Civil servants want government to restore people's trust in them

According to South China Morning Post (SCMP), the march is expected to take place at Chater Garden in Central, which is located directly east of the Legislative Council building.

As many as 2,000 people could turn up, including both government workers and activists.

Michael Ngan Mo-chau, one of the the rally's organisers, told SCMP the group is marching to urge Chief Executive Carrie Lam to restore people's trust in the government by responding to the five demands made by protesters.

The demands are:

  1. To completely withdraw the extradition bill
  2. Stop classifying the clashes between police and protesters as "riots"
  3. Drop charges against all arrested demonstrators
  4. Order an independent inquiry into the police use of force against protesters
  5. Relaunch the stalled electoral reform process

Rare for civil servants to demonstrate

While the Civil Service Code does not stop civil servants from joining political activities, it still requires them to adhere to the general principle of political neutrality.

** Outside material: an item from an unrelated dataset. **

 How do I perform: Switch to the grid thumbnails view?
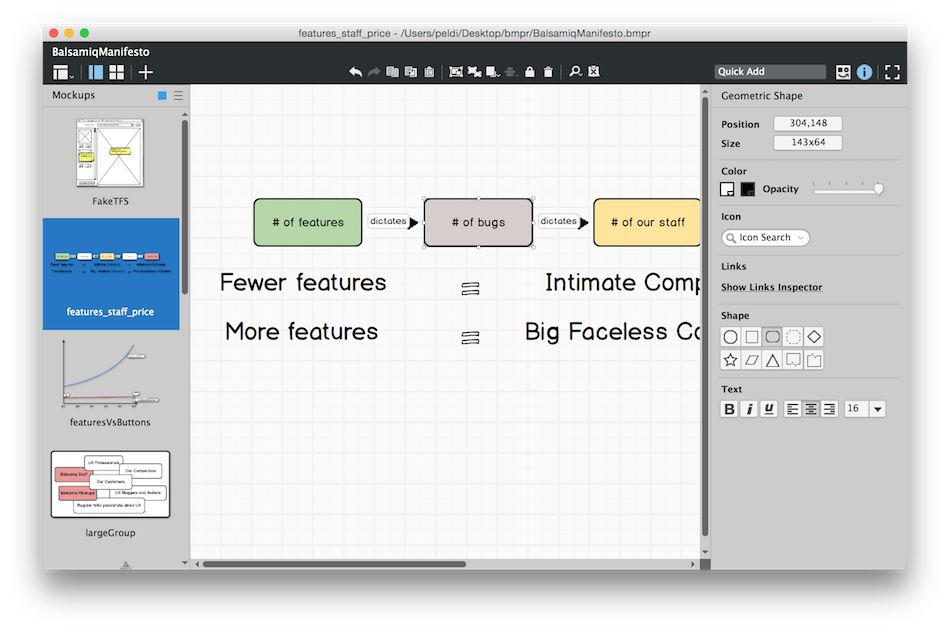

It is also rare for civil servants in Hong Kong to take to the streets over political issues.

Ngan told SCMP that while they believe that civil servants should uphold political neutrality when performing duties, it does not mean they are "deprived of the right to make [their] voice heard on political issues or social injustice".

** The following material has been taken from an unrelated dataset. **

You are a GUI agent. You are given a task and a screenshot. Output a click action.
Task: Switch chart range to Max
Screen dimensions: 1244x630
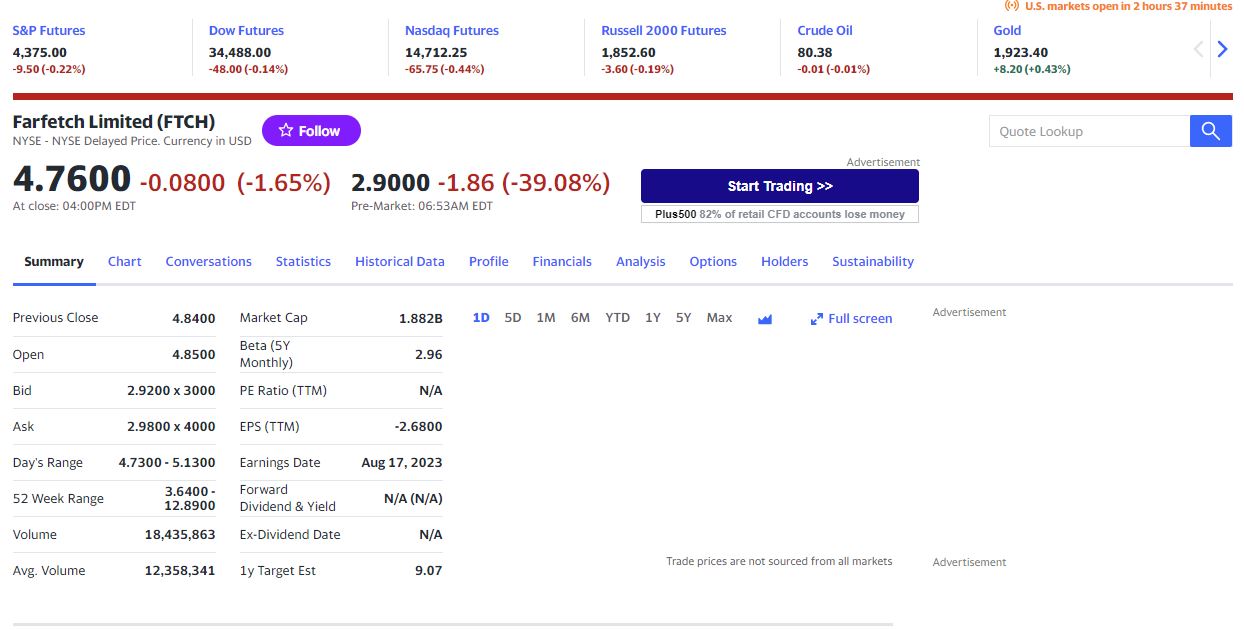719,318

They are also citizens of Hong Kong underneath their uniforms, he added.

But while they plan to march on the streets, they have no intention of disclosing their identities.

A government worker, who chose to remain anonymous, said he and some others planned to wear masks to avoid being identified by supervisors, police or the general public.

Hundreds sign open letter to Hong Kong government

About 100 Administrative Officers (AOs) expressed the same in an open letter (English version available) as well, urging the government to "listen to the voice of Hongkongers with a benevolent and generous attitude".

While they said they have never forgotten the importance of upholding their political neutrality as AOs, they feel the "obligation to voice out in a bid to guard the government’s credibility and respectability".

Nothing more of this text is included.